• [Direction 1]:
Answer these questions about the reply to Mr. Smith:
(a) On what date was the writer's earlier Commentary published?
(b) Whose assertion does the writer give as an example of what many politicians and pundits agree with?
(c) What term does the writer use for the people he strongly decried?
• [Direction 2]: Will you reproduce the part of the reply to Mr. Smith starting at "It is these" and ending at "9 February Commentary)."?
• [Direction 3]: Can you go on with the reply to Mr. Smith from the point where it stops?

You are correct, Mr. Smith, when you assert- in the form of a question- that, as the signers of the Declaration of Independence "relied firmly on the protection of Divine Providence. Would they continue to lead their nation any differently than already stated in The Declaration of Independence?" Your answer to this question is, quite obviously, the same as my own: a resounding 'No!'

But it is not the Founding Fathers who signed the Declaration and/or fought the American Revolution, nor the Framers of the Constitution or the members of the First Congress who reported out what we call the Bill of Rights, who concerned me in my 9 February Commentary; the words of these Founders live on but they themselves, of course, do not: neither Alex Hamilton nor Ben Franklin nor George Washington himself, nor any of their contemporaries, will be "running the show" here in the USofA nowadays or on into the future. Therefore, how they continued to lead their Nation is no longer the issue- insofar as current political attitudes are concerned- now more than a century and a half after the very last of that generation of Patriots has passed away.

Rather, my concern in my Commentary was with the far too many- politicians, as well as pundits- who, although claiming the mantle of the Founding Fathers within the context of contemporary America, do not- in fact- wish to lead their nation in the manner you have correctly ascribed to the Founders; these are the many who agree with, for example, Dennis Prager's assertion that an American citizen freely elected to Congress should- by the mere fact that more Americans today identify themselves as Christians than as members of any other religion, combined with the fact that the Founders happened to have, as you've noted, "had Christian beliefs and Christian values"- be not only prevented from taking an Oath of Office with his hand resting on what the oath-taker himself considers Sacred Scripture- a scriptural source with which Mr. Prager, and these others, do not happen to consider at all worthy- but, in addition, forced to take his Oath of Office on a Sacred Scripture with which Mr. Prager holds- along with, yes, a majority of Americans- to be the Word of God (as well as the principal source of the core values underpinning the American politicolegal system), yet a book which the oath-taker himself does not so hold to be sacred or necessarily such a principal source.

It is these people- those who not only wanted to try and prevent a duly elected officeholder from practicing his own religion but, further, wanted this non-Christian to be forced to acknowledge the Christian Bible as inherently superior to the officeholder's own Qur'an (when such a determination is, indeed, a personal, religious decision supposed to be left, in a society that is not- for the reasons I have already stated, herein as well as in my 9 February Commentary- a "Christian Nation", to the individual believer)- whom I strongly decried and rightfully scored as 'Christian Fascists', for that is precisely what they are (and I've already fully backed up this contention in that 9 February Commentary).

But I hope it can clearly be seen that I have no real beef with most of what you, Mr. Smith, have written: again, I acknowledge- as I have already consistently acknowledged on this website (and so demonstrated in this response)- the importance of the Declaration of Independence; in addition, I am well aware that many, if not most, of the Founders were- as you've so correctly said- "God-fearing Christian men"...

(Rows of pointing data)
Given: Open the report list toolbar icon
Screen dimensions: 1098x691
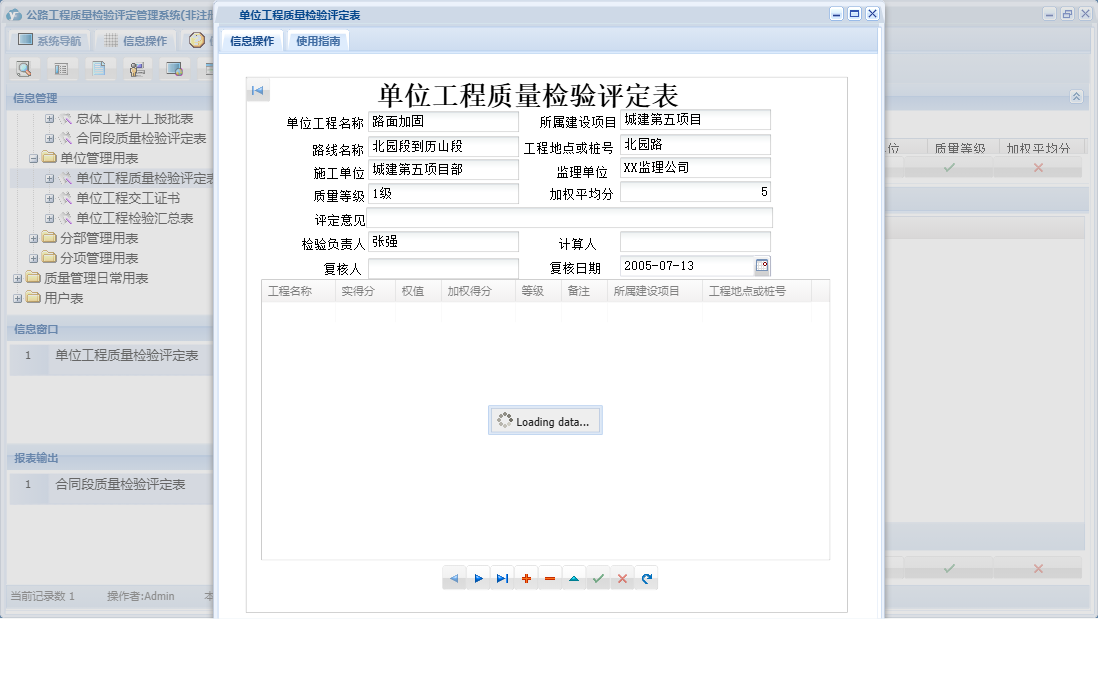Looking at the screenshot, I should click(62, 68).
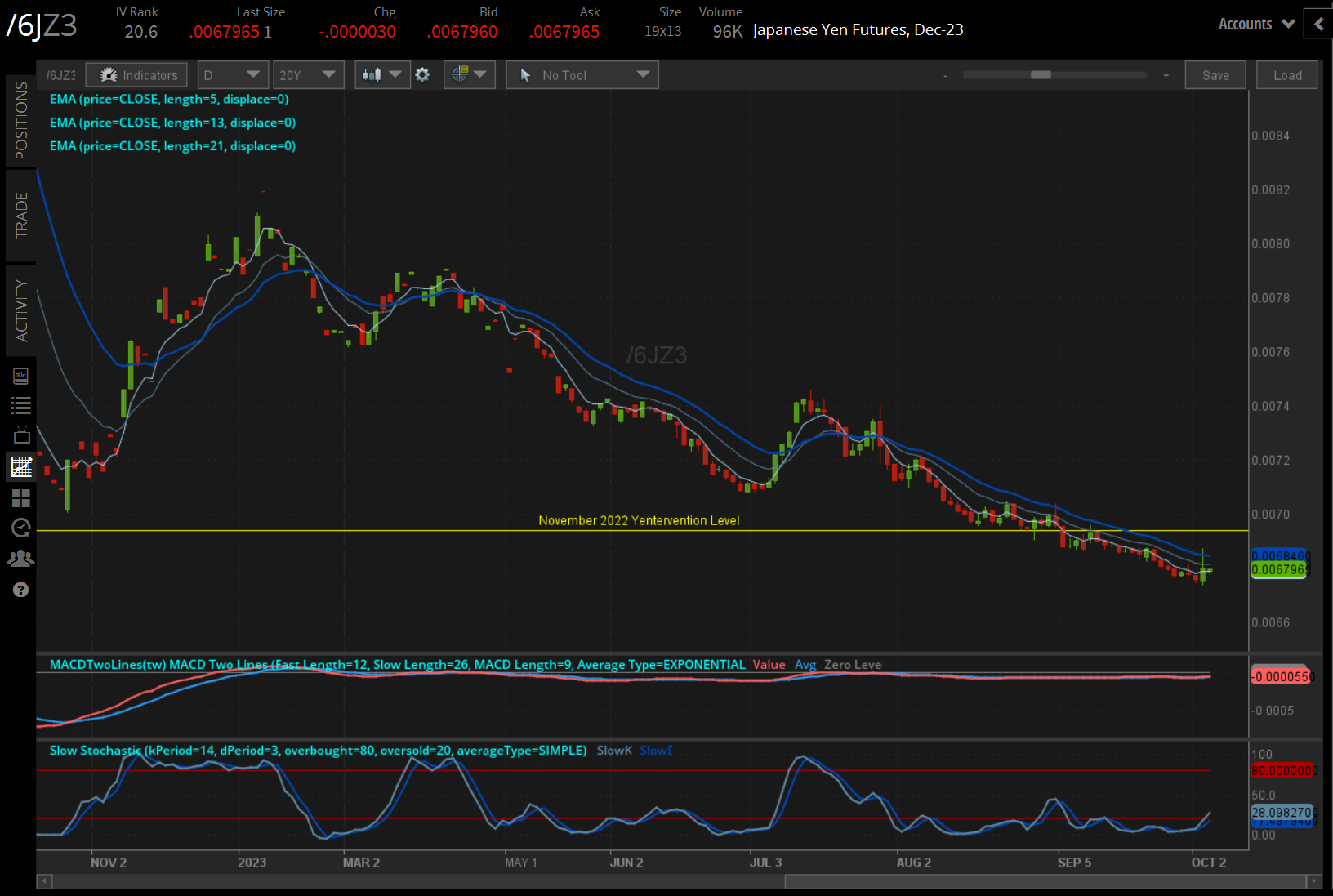The width and height of the screenshot is (1333, 896).
Task: Switch to the Trade tab
Action: [21, 216]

• [Exercise response 1]:
(a) 9 February
(b) Dennis Prager's
(c) 'Christian Fascists'

• [Exercise response 2]:
It is these people- those who not only wanted to try and prevent a duly elected officeholder from practicing his own religion but, further, wanted this non-Christian to be forced to acknowledge the Christian Bible as inherently superior to the officeholder's own Qur'an (when such a determination is, indeed, a personal, religious decision supposed to be left, in a society that is not- for the reasons I have already stated, herein as well as in my 9 February Commentary- a "Christian Nation", to the individual believer)- whom I strongly decried and rightfully scored as 'Christian Fascists', for that is precisely what they are (and I've already fully backed up this contention in that 9 February Commentary).

• [Exercise response 3]:
but I also acknowledge that- while they, indeed, "sought God to give them insight and direction in their leadership"- they did, in fact, also have "intentions for a free country, with freedom to worship or not worship", a freedom that included freedom for a Congressman Keith Ellison (D-Minnesota) to, should he so desire, seek Allah in order to gain such insight and direction in his leadership re: his constituents as their duly elected Representative in Congress!

The one area where I will take strongest issue with what you have written, Mr. Smith, is in your opening statement, where you wrote "You spend so much time on a treaty and overlook The Declaration of Independence, while only referring to The Constitution and this treaty seem to work for you. That was convenient. Your article has a very narrow focus with very broad conclusions."

Besides the fact that I have already demonstrated my familiarity with the Declaration of Independence earlier in this response, I will- in my own defense- note that my reliance on the 1796 Treaty with Tripoli and the Constitution alone was hardly merely "convenient":

The Declaration of Independence may well be important... but it is not Law.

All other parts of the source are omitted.